Anonymous - My Brother Ben and I - another poem recited by my Grandfather that used to send shivers up and down my spine. I tried to pick out a verse to post but I couldn't choose a favourite - so I guess I now have a good idea for some future posting - my favourite Australian poems in full. Bet you're all looking forward to that one!!!
Bernard Espinasse - Marion Lee - "To the Wanderer's Rest at the foot of the Rise...." - again recited with passion by my GF. As a ten year old, I wanted to be as brave as Marion Lee.
I think it was GF, William Thomas Wormwell, who planted my love of bush poetry all those years ago.

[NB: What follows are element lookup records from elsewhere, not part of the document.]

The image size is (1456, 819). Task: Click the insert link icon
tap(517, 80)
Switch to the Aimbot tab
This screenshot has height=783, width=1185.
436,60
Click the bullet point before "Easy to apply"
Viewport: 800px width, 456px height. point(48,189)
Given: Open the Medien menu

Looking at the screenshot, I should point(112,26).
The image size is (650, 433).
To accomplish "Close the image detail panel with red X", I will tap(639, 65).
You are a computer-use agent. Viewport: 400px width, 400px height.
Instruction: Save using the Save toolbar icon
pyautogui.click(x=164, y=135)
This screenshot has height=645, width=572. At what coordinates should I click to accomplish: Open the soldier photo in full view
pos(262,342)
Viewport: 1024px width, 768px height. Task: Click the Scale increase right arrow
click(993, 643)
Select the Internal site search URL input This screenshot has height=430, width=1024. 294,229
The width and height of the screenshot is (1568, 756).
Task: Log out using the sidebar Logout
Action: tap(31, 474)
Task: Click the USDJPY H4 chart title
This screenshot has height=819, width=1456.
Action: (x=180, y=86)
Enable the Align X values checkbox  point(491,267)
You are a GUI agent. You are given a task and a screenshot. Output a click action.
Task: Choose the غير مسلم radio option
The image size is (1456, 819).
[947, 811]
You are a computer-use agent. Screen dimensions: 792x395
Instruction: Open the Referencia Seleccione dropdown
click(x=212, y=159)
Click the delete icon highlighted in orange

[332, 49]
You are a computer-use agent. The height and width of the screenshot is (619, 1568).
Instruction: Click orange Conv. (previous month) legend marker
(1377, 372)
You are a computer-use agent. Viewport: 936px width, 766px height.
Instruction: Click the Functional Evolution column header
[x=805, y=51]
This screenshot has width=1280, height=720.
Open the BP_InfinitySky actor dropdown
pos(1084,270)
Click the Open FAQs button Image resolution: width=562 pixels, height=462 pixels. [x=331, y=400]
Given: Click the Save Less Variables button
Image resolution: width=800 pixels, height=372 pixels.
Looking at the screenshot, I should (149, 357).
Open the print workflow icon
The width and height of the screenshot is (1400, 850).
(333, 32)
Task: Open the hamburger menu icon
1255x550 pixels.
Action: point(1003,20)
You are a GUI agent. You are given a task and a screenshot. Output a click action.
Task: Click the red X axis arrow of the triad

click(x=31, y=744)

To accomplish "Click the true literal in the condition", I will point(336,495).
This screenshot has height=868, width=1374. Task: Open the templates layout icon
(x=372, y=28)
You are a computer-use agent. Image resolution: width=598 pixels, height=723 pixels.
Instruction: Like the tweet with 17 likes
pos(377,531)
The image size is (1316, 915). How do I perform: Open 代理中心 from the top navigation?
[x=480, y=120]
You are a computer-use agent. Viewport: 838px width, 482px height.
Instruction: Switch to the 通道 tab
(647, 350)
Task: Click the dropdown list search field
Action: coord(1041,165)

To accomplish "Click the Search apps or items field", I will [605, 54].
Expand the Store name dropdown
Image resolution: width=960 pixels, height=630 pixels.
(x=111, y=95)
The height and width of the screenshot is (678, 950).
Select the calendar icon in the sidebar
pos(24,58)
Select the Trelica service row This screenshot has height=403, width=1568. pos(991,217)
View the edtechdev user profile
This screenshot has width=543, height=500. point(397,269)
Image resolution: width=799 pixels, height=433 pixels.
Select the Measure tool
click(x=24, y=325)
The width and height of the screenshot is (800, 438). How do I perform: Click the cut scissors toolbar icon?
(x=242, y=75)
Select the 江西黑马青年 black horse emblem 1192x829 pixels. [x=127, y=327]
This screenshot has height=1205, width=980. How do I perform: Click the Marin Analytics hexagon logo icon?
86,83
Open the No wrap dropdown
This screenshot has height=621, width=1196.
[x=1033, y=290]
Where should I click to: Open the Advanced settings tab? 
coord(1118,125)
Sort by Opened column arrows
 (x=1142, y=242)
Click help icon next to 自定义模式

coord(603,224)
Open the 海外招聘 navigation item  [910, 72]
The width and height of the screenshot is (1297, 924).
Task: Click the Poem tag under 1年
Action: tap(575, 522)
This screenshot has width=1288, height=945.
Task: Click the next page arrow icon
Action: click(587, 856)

Nowadays, if I hear a bush poet, no-one comes near "Farth".

Legends
Well there's only one really - Ned.

Now that I've had a nice time reminiscing about my childhood I'm off outside to plant - lettuce x 2 punnets, roma tomatoes (because I had such great success with them two years ago and haven't really matched since), zucchini, cucumber, silverbeet, basil, thyme, sage and some thumbelina zinnia.

1 comment:

Fiona said...

Thank you for the photo Mare ... I'm going to have to track me down a copy of All the Rivers Run now I think. Sounds like you had a wonderful time, another location to add to my "must see" list.
Loved the Murray River flagpole, very rustic, also your poetry favourites are some of my own. I often mutter under my breath to Matthew "hadn't any opinions, hadn't any ideas".